___ Given records

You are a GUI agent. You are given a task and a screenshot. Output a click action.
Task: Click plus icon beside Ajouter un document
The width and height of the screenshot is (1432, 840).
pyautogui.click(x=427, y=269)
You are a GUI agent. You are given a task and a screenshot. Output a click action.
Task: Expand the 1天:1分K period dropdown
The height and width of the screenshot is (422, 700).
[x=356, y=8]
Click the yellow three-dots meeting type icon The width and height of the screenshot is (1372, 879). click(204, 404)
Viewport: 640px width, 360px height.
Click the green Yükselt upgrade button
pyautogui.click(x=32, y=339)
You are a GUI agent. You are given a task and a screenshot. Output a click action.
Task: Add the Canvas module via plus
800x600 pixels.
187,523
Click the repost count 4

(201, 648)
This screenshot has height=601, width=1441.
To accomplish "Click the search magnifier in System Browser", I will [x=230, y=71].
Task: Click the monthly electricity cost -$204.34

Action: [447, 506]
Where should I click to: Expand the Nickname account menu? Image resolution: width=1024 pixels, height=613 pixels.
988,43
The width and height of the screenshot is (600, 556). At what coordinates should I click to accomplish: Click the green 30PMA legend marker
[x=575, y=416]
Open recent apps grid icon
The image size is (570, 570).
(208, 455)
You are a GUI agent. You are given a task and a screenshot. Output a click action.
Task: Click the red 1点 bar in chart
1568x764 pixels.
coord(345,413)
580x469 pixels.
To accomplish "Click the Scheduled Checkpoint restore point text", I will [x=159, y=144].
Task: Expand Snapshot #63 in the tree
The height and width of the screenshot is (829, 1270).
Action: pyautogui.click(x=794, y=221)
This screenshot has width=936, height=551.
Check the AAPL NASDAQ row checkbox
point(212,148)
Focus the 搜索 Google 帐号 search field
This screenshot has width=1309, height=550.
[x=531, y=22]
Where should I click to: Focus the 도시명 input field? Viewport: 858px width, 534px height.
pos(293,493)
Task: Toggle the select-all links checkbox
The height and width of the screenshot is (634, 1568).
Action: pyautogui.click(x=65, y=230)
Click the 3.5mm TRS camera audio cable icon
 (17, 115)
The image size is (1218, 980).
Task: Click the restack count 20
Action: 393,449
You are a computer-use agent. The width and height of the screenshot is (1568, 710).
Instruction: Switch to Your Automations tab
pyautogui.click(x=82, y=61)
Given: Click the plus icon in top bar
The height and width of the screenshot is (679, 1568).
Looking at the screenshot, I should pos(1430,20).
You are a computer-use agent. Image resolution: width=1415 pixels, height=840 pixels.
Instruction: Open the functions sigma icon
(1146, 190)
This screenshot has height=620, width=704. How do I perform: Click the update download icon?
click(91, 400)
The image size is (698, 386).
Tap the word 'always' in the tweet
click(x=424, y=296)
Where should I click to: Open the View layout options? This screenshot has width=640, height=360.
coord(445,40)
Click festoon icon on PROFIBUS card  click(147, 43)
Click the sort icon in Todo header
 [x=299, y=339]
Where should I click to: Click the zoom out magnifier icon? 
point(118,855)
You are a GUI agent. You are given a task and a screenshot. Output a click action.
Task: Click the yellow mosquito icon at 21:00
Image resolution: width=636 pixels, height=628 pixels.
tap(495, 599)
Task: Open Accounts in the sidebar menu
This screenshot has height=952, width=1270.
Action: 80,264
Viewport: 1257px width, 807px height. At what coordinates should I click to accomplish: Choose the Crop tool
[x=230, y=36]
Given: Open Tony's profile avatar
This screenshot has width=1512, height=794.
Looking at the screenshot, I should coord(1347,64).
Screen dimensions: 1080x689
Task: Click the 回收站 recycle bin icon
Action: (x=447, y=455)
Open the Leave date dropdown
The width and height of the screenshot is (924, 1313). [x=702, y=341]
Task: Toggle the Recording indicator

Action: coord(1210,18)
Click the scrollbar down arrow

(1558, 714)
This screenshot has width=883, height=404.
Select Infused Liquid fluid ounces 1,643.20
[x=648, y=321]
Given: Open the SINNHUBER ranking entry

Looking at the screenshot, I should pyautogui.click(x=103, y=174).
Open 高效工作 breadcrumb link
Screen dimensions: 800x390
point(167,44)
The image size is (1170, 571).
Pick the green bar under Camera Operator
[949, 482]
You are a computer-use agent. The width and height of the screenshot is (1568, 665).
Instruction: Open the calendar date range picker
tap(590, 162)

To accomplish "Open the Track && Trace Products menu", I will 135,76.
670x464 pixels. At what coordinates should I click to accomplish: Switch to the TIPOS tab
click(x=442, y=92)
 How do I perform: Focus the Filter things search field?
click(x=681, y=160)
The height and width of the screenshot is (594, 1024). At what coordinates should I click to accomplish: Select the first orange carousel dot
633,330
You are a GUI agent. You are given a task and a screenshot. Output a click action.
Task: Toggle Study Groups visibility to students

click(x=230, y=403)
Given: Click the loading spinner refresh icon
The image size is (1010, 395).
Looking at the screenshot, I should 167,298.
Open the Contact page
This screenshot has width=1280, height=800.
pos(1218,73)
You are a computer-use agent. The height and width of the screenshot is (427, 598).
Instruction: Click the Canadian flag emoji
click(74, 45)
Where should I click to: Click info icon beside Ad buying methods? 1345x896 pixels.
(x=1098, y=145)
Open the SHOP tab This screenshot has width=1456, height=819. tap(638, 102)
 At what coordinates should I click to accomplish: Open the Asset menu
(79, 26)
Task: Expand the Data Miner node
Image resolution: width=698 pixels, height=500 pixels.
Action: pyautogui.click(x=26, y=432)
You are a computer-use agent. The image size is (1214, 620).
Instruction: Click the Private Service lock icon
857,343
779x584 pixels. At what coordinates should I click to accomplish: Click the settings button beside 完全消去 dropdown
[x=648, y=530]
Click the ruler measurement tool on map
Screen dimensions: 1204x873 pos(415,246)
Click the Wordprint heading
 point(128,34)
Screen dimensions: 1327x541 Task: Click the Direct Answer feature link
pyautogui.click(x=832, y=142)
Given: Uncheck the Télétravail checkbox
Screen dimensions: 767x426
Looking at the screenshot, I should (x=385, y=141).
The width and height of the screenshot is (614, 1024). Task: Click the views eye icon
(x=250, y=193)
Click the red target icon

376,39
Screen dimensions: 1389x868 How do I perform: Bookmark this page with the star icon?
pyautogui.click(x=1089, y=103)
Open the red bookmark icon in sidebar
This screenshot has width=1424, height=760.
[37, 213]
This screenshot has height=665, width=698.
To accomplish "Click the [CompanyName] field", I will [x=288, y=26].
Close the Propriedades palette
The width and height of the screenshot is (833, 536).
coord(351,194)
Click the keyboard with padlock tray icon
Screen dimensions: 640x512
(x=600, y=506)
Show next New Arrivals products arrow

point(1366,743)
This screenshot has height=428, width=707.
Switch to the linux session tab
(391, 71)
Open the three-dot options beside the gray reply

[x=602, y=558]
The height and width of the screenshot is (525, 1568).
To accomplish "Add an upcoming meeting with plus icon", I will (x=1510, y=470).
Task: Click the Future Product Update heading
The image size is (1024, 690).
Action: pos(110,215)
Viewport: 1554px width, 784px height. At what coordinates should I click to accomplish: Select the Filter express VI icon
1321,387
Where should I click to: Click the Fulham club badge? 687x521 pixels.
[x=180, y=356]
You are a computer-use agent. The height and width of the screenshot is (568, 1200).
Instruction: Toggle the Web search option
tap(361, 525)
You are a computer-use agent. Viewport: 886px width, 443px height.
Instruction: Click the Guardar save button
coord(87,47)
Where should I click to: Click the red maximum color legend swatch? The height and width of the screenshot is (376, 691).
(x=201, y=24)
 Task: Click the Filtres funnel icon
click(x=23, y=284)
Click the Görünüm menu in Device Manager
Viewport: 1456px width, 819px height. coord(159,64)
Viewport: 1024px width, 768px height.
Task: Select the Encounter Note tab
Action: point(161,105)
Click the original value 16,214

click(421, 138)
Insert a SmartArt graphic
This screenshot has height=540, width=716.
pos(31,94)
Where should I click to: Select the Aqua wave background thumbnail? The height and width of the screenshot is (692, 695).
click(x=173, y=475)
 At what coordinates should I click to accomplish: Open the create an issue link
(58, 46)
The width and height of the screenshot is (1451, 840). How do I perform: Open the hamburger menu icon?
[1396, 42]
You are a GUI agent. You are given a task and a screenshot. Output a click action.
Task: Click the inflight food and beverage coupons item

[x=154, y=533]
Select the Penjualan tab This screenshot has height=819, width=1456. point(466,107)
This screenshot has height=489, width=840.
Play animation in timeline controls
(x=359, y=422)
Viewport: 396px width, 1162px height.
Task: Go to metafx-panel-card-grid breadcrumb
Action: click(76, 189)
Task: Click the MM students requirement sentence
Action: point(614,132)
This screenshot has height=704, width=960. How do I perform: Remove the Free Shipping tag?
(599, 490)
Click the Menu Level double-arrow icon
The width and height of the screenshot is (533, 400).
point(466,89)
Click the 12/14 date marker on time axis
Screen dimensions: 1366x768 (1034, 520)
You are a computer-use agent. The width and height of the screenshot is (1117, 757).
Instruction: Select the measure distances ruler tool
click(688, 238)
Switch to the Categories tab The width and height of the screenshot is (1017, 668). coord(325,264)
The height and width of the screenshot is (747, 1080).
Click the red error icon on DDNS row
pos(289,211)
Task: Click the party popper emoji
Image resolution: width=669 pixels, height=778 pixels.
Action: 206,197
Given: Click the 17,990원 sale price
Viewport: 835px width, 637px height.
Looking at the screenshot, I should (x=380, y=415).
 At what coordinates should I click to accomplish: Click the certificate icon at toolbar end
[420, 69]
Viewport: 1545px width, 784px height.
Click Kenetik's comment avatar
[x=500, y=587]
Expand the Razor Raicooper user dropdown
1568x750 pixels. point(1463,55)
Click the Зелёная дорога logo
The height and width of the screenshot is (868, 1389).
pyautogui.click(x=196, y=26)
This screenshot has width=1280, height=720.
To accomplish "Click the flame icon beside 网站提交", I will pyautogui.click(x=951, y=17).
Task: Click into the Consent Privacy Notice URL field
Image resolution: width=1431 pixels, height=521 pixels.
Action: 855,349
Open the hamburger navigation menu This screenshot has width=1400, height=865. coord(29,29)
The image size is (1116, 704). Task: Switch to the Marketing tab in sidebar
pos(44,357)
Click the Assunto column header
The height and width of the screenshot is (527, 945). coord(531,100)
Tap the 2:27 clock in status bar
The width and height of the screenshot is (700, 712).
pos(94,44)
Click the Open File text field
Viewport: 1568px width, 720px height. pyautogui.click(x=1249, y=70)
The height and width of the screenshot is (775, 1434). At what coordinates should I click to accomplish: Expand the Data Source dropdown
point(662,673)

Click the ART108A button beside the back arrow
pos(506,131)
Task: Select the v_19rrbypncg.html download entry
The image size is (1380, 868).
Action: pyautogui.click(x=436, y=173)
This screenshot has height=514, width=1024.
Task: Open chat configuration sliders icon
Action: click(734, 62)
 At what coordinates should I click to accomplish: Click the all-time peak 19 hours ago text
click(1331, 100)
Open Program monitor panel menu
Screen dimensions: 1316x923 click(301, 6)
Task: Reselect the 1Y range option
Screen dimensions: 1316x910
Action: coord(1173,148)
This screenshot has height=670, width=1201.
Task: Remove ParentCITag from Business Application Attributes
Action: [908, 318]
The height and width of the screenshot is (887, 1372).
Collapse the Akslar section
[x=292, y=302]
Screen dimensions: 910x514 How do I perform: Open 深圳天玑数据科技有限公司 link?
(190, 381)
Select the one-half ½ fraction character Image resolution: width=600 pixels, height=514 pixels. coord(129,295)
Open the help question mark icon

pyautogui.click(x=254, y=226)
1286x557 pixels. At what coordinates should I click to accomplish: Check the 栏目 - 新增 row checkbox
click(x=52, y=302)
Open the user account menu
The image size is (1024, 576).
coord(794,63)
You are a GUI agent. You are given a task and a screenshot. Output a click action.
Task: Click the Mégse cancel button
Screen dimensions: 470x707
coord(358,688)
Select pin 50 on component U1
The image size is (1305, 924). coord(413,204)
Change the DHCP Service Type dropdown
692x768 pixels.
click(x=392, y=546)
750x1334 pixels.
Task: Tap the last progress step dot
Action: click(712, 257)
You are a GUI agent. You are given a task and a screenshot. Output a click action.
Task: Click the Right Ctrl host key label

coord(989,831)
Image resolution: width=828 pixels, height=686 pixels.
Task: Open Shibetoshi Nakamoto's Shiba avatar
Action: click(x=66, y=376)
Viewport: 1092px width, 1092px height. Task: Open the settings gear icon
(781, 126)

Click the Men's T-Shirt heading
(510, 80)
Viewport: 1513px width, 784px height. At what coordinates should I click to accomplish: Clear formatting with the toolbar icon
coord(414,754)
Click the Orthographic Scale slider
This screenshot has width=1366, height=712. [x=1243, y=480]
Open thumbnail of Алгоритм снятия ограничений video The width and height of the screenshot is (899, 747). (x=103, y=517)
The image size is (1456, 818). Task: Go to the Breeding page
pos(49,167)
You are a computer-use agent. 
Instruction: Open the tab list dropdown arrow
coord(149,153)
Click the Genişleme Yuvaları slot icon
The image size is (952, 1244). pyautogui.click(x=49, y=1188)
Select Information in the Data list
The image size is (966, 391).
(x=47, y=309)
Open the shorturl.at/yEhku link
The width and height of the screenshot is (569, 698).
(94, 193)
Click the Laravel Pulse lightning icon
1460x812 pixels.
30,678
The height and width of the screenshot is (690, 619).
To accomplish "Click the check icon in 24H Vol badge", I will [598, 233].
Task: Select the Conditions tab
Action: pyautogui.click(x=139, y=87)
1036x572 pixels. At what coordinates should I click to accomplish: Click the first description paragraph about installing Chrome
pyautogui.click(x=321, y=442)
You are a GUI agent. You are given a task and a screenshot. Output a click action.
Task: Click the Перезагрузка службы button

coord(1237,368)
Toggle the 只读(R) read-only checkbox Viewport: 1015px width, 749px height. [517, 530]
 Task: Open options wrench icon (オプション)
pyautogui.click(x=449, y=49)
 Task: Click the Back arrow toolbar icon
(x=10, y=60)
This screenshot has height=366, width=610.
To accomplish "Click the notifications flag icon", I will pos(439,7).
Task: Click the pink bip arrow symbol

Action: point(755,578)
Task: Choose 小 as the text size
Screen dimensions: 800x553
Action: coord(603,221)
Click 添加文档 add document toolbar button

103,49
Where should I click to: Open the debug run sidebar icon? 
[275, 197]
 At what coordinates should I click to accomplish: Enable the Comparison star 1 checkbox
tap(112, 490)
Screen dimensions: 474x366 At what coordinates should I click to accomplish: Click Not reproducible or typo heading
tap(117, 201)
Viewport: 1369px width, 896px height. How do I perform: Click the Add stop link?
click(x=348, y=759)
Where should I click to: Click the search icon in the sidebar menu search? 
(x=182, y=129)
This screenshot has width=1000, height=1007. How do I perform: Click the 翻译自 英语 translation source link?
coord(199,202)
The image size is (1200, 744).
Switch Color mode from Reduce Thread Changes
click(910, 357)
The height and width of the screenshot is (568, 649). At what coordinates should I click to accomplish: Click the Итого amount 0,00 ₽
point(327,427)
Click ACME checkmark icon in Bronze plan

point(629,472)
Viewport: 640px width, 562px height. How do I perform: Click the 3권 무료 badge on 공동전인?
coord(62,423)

______

**Exercise:** Reproduce the lines above without any changes, from the line containing "an issue link" to the line containing "[x=154, y=533]", both of those included.

**Expected output:**
 At what coordinates should I click to accomplish: Open the create an issue link
(58, 46)
The width and height of the screenshot is (1451, 840). How do I perform: Open the hamburger menu icon?
[1396, 42]
You are a GUI agent. You are given a task and a screenshot. Output a click action.
Task: Click the inflight food and beverage coupons item

[x=154, y=533]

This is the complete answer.